Sampai kapan tragedi ini akan berlangsung? Pertanyaan itu sudah lama mengemuka dan nyaris tidak pernah mendapatkan jawaban yang memuaskan. Perdamaian seakan-akan memang menjauhi Tanah Palestina. Seakan-akan pula Tanah Palestina sejak semula telah dituliskan sebagai wilayah yang tidak pernah berkenalan dengan yang namanya perdamaian.

Pertanyaannya memang: bagaimana konflik Palestina-Israel dapat diselesaikan? Banyak rumusan perdamaian telah dibuat dalam berbagai perundingan. Akan tetapi, kiranya solusi dua negara adalah solusi yang paling masuk akal untuk saat ini. Mengapa paling masuk akal? Karena realitas yang kita saksikan sekarang ini adalah ada dua negara, Israel dan Palestina, meskipun kelengkapan Palestina sebagai negara belum sepenuhnya terwujud.

Sebenarnyalah solusi dua negara itu merupakan pelaksanaan Resolusi 181, 1947, yakni tentang pembagian Tanah Palestina sebagai dua negara, Arab dan Yahudi, dengan menjadikan Jerusalem sebagai kota internasional. Akan tetapi, keputusan Majelis Umum PBB itu ditolak negara-negara Arab. Sekarang ini, belum juga ada kesatuan pendapat tentang solusi dua negara karena dalam solusi itu kedua-duanya diharuskan saling mengakui keberadaan mereka sebagai negara bebas, merdeka, dan berdaulat serta bisa hidup berdampingan secara damai.

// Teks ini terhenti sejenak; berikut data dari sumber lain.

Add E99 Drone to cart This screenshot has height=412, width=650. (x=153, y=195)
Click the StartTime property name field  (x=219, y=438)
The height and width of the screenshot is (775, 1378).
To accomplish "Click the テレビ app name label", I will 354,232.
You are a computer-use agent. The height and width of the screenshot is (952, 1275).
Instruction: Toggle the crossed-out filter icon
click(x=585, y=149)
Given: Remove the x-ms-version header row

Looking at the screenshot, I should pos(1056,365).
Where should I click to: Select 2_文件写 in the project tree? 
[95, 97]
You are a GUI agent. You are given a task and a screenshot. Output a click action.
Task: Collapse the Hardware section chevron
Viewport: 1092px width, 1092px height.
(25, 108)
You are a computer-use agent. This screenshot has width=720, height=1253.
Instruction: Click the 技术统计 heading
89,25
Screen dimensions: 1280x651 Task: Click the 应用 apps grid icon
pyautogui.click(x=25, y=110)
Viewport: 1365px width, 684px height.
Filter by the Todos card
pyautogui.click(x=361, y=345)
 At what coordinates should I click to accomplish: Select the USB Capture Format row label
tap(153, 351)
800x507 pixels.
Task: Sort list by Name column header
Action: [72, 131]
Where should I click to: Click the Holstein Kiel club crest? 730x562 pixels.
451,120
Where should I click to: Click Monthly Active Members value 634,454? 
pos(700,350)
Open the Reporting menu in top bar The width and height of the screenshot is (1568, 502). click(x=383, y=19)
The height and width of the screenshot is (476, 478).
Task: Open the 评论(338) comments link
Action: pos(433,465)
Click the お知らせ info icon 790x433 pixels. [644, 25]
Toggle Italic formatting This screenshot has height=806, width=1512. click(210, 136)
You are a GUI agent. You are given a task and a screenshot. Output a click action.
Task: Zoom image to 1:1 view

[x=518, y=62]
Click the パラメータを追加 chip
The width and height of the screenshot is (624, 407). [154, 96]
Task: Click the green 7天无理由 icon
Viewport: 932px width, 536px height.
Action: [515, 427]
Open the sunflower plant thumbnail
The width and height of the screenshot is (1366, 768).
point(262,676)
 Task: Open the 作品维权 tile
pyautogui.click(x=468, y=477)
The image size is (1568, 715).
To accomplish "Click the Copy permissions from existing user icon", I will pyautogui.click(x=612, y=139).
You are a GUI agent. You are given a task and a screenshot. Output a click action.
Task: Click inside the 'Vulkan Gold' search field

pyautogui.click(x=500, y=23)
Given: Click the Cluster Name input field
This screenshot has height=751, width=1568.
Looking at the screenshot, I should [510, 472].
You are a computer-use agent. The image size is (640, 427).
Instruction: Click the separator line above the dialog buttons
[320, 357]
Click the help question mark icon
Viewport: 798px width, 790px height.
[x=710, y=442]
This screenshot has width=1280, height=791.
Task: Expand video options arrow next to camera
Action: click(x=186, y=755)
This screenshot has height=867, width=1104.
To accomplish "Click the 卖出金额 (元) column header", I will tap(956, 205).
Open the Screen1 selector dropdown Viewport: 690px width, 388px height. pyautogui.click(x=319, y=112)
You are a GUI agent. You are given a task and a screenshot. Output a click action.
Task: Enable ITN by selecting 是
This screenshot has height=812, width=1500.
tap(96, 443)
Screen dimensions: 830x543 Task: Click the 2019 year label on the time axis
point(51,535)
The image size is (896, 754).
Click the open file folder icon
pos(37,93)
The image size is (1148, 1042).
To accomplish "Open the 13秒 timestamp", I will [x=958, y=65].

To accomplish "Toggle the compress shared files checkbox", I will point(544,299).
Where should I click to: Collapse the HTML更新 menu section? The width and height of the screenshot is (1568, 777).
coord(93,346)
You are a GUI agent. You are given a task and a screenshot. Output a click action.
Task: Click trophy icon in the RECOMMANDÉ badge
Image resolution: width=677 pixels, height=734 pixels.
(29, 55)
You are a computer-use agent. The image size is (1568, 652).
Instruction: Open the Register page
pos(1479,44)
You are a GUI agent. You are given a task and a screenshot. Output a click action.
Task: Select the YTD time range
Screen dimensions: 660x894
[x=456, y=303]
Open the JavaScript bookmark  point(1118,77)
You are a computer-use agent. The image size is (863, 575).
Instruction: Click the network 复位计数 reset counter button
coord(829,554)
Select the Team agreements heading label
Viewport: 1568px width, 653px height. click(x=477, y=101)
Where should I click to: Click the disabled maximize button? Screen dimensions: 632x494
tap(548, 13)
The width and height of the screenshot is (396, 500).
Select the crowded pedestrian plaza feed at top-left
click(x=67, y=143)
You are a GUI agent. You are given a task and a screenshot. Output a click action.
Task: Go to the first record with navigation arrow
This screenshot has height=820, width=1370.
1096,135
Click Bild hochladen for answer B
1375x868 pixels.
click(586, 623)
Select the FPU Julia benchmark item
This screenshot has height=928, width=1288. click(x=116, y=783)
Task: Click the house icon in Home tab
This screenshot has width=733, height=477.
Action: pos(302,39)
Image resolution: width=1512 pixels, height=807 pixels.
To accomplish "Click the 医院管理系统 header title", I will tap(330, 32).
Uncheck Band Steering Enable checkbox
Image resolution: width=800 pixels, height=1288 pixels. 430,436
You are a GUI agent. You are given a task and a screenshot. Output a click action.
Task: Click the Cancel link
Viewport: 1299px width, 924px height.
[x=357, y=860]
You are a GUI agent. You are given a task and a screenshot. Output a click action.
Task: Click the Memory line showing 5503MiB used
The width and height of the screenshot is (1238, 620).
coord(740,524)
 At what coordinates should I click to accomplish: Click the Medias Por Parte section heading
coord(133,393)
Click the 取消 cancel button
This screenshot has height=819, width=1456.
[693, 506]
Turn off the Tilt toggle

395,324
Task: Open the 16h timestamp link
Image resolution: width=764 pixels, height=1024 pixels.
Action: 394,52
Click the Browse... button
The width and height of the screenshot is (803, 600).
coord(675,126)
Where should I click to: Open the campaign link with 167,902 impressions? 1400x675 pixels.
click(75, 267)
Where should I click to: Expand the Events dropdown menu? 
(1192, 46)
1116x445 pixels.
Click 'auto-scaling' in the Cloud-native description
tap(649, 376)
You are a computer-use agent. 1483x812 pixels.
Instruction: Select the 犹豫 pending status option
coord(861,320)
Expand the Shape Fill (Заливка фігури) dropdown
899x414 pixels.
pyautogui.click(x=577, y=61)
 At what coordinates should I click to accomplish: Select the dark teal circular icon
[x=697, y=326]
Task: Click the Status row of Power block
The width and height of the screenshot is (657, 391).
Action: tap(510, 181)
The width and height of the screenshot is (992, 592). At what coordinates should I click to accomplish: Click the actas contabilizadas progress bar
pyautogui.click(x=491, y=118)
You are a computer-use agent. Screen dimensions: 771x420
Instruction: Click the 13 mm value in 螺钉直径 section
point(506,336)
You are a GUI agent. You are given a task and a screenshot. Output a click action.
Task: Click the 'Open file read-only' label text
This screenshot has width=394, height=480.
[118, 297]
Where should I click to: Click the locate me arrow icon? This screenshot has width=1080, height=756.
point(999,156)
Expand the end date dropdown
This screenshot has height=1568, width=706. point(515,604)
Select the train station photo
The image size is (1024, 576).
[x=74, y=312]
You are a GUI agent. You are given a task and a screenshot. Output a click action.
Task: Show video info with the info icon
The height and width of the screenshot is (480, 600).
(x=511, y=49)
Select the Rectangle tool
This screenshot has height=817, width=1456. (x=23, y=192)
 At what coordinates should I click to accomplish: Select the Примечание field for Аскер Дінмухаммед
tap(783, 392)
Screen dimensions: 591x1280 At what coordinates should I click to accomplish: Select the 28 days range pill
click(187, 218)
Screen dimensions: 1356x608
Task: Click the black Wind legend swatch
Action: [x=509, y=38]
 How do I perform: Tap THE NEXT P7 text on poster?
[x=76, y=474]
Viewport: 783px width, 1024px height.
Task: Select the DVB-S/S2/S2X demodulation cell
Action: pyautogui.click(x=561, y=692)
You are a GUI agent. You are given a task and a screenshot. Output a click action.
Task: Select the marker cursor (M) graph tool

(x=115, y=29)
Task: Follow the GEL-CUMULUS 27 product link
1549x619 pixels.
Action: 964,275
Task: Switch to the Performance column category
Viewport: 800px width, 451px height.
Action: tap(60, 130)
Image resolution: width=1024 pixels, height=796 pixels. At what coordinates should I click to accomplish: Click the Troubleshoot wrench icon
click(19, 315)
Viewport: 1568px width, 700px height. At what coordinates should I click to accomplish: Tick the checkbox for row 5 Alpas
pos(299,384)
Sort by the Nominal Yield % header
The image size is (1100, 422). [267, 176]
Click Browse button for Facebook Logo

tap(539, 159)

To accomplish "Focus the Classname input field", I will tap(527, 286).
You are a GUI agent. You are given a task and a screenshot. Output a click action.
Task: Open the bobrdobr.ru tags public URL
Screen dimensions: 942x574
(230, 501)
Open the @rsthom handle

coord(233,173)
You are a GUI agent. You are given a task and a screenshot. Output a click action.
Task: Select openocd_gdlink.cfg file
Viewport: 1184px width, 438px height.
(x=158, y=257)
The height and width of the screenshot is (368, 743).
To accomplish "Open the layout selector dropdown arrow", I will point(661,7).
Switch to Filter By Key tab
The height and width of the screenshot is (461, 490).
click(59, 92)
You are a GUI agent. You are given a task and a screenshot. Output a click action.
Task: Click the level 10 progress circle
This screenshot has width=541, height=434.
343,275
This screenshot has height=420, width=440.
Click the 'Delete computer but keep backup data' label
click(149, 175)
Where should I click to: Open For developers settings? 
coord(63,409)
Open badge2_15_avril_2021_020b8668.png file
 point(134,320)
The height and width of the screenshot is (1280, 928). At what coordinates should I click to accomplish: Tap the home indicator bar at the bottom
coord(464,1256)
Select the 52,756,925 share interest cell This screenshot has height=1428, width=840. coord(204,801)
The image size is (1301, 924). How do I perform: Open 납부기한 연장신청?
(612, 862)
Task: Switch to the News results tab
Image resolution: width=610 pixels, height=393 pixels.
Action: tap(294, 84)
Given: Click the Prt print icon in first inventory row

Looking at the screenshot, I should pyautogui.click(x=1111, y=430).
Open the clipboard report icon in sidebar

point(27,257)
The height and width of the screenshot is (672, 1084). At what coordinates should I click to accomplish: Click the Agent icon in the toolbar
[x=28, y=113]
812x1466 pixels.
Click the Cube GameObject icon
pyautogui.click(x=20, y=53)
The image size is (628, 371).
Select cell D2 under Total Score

Masalah inilah yang belum bisa disepakati bersama. Israel tak mau mengakui Hamas dan sebaliknya Hamas tak mau mengakui Israel. Inilah tantangan dunia internasional, tantangan negara-negara—termasuk Indonesia—yang cinta damai.

Perdamaian memang tidak bisa diwujudkan jika tidak ada yang berani dan rela berkorban: mengorbankan kepentingan diri demi kepentingan bersama. Sebenarnyalah perdamaian bukan sekadar impian, karena memang sudah tertulis, ada saatnya perang dan ada saatnya damai.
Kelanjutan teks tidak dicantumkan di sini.